Heroism in Beowulf
A hero is one who is not only strong, but one who uses his strength to uphold others. A hero is humble, philanthropic, magnanimous and selfless, a humanitarian at best. In the unprecedented epic Beowulf, the tale’s namesake exemplifies every characteristic befitting an Anglo-Saxon hero. He is honest, loyal, and courageous. He portrays these characteristics in the battle against Grendel, the affray with Grendel’s mother, and the fight against the dragon that inevitably ended his life. Beowulf was a man of admirable exploits.
He had the strength of thirty men in his arms, and would use this strength to aid anyone in need. Upon hearing of the plight of Grendel and the ill happenings in Hrothgar’s kingdom, Beowulf immediately gathered his entourage to help the king and defend Heorot. When Beowulf encountered the beast that had terrorized for 12 years, he single-handedly ripped off Grendel’s arm, an act ultimately killing the creature. To further delineate his heroism, Beowulf kept the arm as a trophy of his victory. Upon learning of her son’s death, Grendel’s mother was infuriated. She made a personal vow to vindicate Grendel’s life.
By killing one of Hrothgar’s most trusted advisors, she presented Beowulf with an “invitation” to her underwater lair in order to avenge her son. Beowulf, being a man of distinguished valor, accepted the challenge whole-heartedly and made his way through the murky, dismal swamp waters and into the underwater cave. Though the jaunt was difficult, Beowulf was relentless in his pursuit. When he reached Grendel’s mother, the battle was long and hard, but the hero refused to surrender. He fought until the disconcerted mother gave up and died. As a token of his feat, Beowulf took a jewel-studded sword from the cave.

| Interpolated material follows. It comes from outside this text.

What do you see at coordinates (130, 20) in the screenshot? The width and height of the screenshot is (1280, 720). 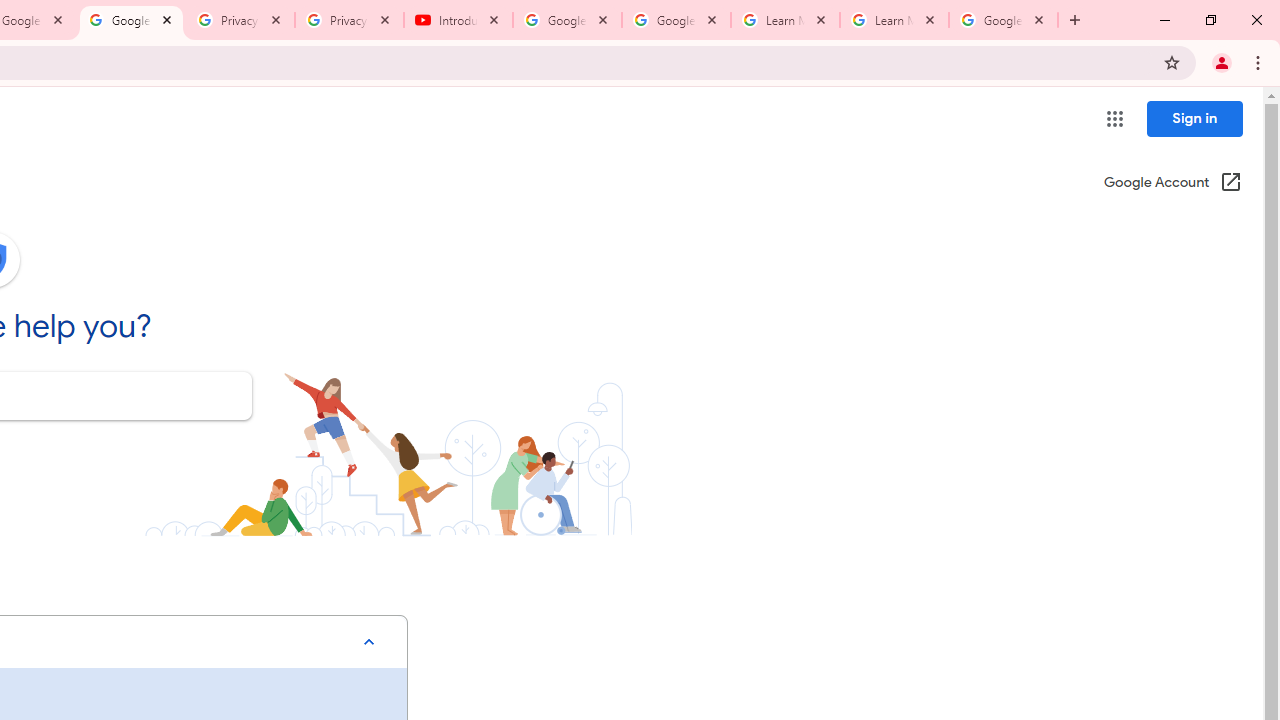 I see `'Google Account Help'` at bounding box center [130, 20].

To further celebrate his heroic feat, he decapitated Grendel and kept his head as a souvenir of his triumph. The last battle that Beowulf partook in was perhaps the most heroic of all. Although the battle ended his life, it proved that of all the men in the story, Beowulf was the only true Anglo-Saxon hero. All of his troops proved to be fickle. They abandoned him in a time when they were needed the most. Though his men lived, they lived as cowards, yielding to the dragon apprehended by all the Geats. Never the less, Beowulf’s strength of heart and mind gave him the will to fight the dragon, although none of his men were there to help him.
In this part of the tale, Beowulf was older and his physical strength had dwindled. But despite this, his tremendous heroism remained. He fought the dragon to his death and died with a pride, gallantry and chivalry that no man at the time had known. Beowulf’s strength, courage and sense of self-worth are all traits that gained him recognition as a hero. He stood up for his fellow man, even if the good deed wasn’t always returned. His humble pride and selfless attitude are virtues associated with very few men. In the distinguished epic Beowulf, the main character elucidates the true meaning of an Anglo-Saxon hero.